Results 1 to 7 of 7

Thread: Triangle ratio problem

  1. #1
    Newbie
    Joined
    Jun 2007
    Posts
    20

    Triangle ratio problem

    Let $\displaystyle \bigtriangleup ABC$ be a right angled triangle such that $\displaystyle \angle A =90$$\displaystyle , AB =AC$ and let $\displaystyle M$ be the mid point of the side AC. Take the point P on the side BC so that AP is vertical to BM. Let H be the intersection point of AP and BM.

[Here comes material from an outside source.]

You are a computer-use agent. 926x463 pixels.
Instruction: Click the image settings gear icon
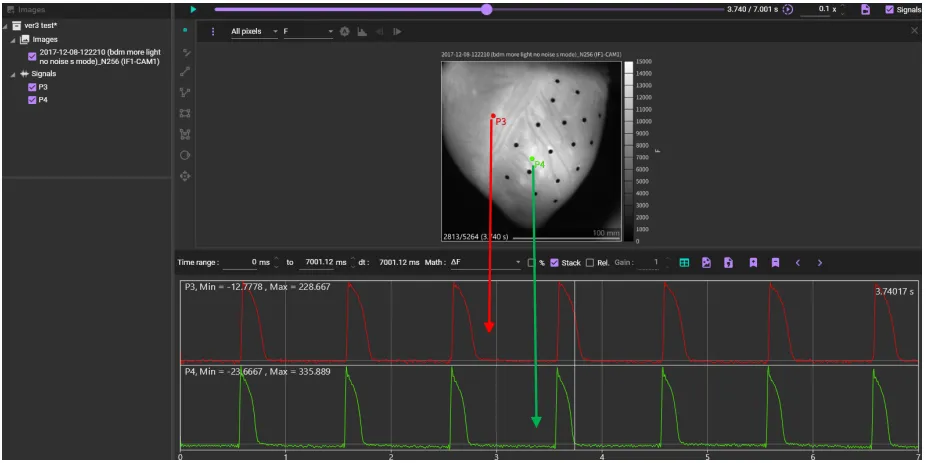[345, 31]
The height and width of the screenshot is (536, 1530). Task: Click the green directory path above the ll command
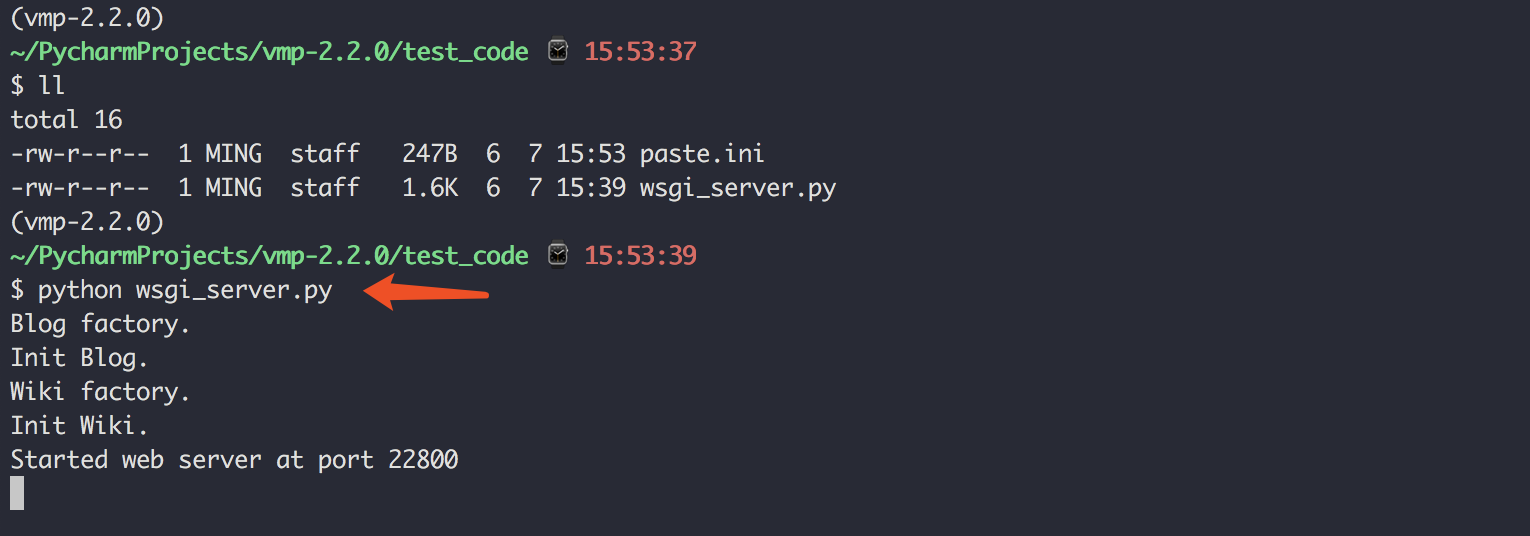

    (a) Find the ratio of the areas of the two triangles $\displaystyle \bigtriangleup ABH : \bigtriangleup AHM$.

    (b) Find the ratio BP : PC.


    Now this is my triangle, to place P, I took "AP is vertical to BM" as "AP and BM are perpendicular".


    Now the answer to (a) is :

    $\displaystyle AB : AM = 2:1$

    $\displaystyle \bigtriangleup ABH : \bigtriangleup AHM$

    $\displaystyle = 2^2 : 1^2 = 4 : 1$

    It is true that AB is twice large than AM, but why are they rising them to the 2th power?


    To solve (b) I tried measuring PB and CP, and the comparing with CB, but I gave up soon, as I was getting something near 2.3 for CP. so I looked at the answer (2:1), and noticed the should be:

    CB = 7
    CP = 2.333333333
    PB = 4.666666666

    Though method used to calculate the ratio is very strange, I don't understand it:

    M is in the middle of AC, $\displaystyle \bigtriangleup AHM = \bigtriangleup HCM$ --- (1)

    on the other hand, $\displaystyle \frac{\bigtriangleup ABH}{\bigtriangleup HBP} = \frac{\bigtriangleup AHC}{\bigtriangleup HPC}$ --- (2)

    From (1) and (2) $\displaystyle \frac{\bigtriangleup ABH}{\bigtriangleup HBP} = \frac{2\bigtriangleup AHM}{\bigtriangleup HPC}$ --- (3)

    therefore from (3) and question (a)

    $\displaystyle \frac{\bigtriangleup HPC}{\bigtriangleup HBP} = \frac{2\bigtriangleup AHM}{\bigtriangleup ABH} = \frac{(2)(1)}{4} = \frac{1}{2}$ --- (4)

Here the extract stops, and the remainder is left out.